Iron Supplementation in Patients with Heart Failure with Reduced Ejection Fraction Following Pharmacist-Led Review
Lauren Finn, Rachel Kile
CHI Memorial Hospital, Chattanooga, TN
Background/Purpose: Heart failure is a leading cause of hospitalization for patients older than 65, requiring proper management during inpatient stays. Iron deficiency is common in heart failure with reduced ejection fraction (HFrEF) and negatively impacts patient outcomes. This project aims to describe the impact of pharmacist intervention on the appropriate initiation of iron supplementation in patients with HFrEF, highlighting the pharmacist's role in optimizing HFrEF management.
Methods: This is a single-center, IRB-approved, quasi-experimental study. We conducted a retrospective chart review comparing the proportion of iron-deficient inpatients with an active diagnosis of chronic systolic heart failure who were appropriately initiated on intravenous iron therapy before and after the implementation of a pharmacist-led review process. Appropriate therapy was defined as a course of IV iron of at least 500 mg in iron-deficient patients.
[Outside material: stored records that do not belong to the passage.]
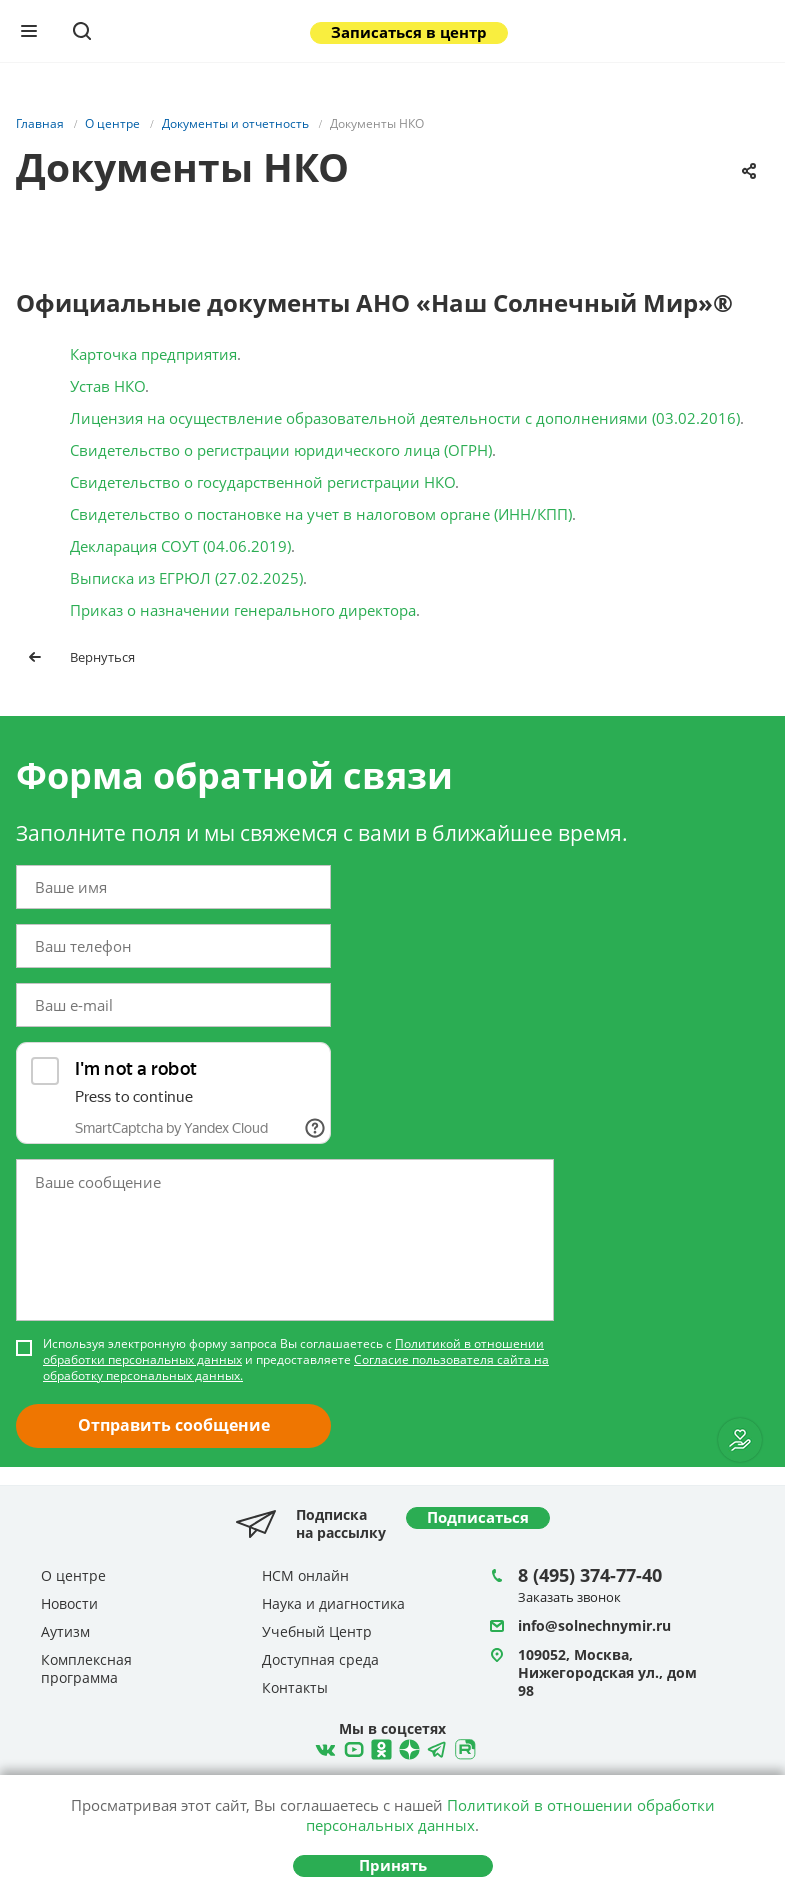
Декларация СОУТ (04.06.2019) (180, 546)
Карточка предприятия (153, 354)
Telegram (407, 1747)
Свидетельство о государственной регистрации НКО (262, 482)
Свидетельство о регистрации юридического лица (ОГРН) (281, 450)
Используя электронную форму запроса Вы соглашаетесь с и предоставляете (296, 1360)
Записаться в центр (409, 32)
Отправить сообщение (174, 1425)
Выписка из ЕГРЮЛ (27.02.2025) (186, 578)
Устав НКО (107, 386)
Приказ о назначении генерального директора (243, 610)
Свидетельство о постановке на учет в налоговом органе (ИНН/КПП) (321, 514)
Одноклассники (379, 1747)
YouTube (351, 1747)
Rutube (463, 1747)
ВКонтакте (323, 1747)
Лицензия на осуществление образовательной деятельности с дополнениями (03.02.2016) (405, 418)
Eligible patients were at least 18 years of age with an ejection fraction of forty percent or less and with a ferritin <100 or ferritin between 100 and 300 and TSAT <20%. The primary endpoints analyzed were readmission rates at 30 and 60 days and the number of patients with appropriate iron therapy initiated. Secondary endpoints will include the number of pharmacist-initiated interventions for iron panels, ferritin levels, and iron supplementation. For both study arms, results will be reported with male and female participants combined, as well as sex disaggregated.
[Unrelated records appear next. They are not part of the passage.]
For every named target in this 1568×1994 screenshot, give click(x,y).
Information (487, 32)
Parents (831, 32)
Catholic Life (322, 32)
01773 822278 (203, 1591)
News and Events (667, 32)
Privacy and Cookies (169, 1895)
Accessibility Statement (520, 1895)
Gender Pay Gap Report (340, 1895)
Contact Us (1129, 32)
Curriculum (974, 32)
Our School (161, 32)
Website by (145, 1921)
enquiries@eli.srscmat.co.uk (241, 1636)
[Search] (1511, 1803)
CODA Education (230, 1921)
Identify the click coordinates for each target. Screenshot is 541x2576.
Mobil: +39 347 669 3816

Results: There were not statistically significant differences in age, sex, race, or left ventricular ejection fraction between the pre-intervention and post-intervention groups. Additionally, there was not a statistically significant difference in the type of iron administered, and more patients received sodium ferric gluconate compared to iron dextran across both groups. Post-intervention, 39 patients were initiated on appropriate IV iron therapy as opposed to only 7 pre-intervention, This was a statistically significant difference with a p-value of 0.007. Differences in readmission rates at 30 & 60 days were not statistically significant between groups, but a lower percentage of patients was readmitted post-intervention. Of the 39 appropriate IV iron initiations post-intervention, 23 were pharmacist-initiated, with the remaining being provider-led. The number of pharmacist-initiated orders was 18 for iron panels and 21 for ferritin levels.
Conclusions: Pharmacist-led review significantly improved appropriate IV iron supplementation in patients with HFrEF. Considering that of the 39 patients initiated on appropriate IV iron therapy post-intervention, 23 orders were pharmacist-led, it can be concluded that providers are initiating IV iron therapy as well. Although results for readmission rates were not statistically significant, fewer patients were readmitted post-intervention. Orders for iron panels and ferritin levels were higher in the post-intervention group. Overall, these findings support pharmacist interventions in this patient population to improve adherence to guideline recommendations.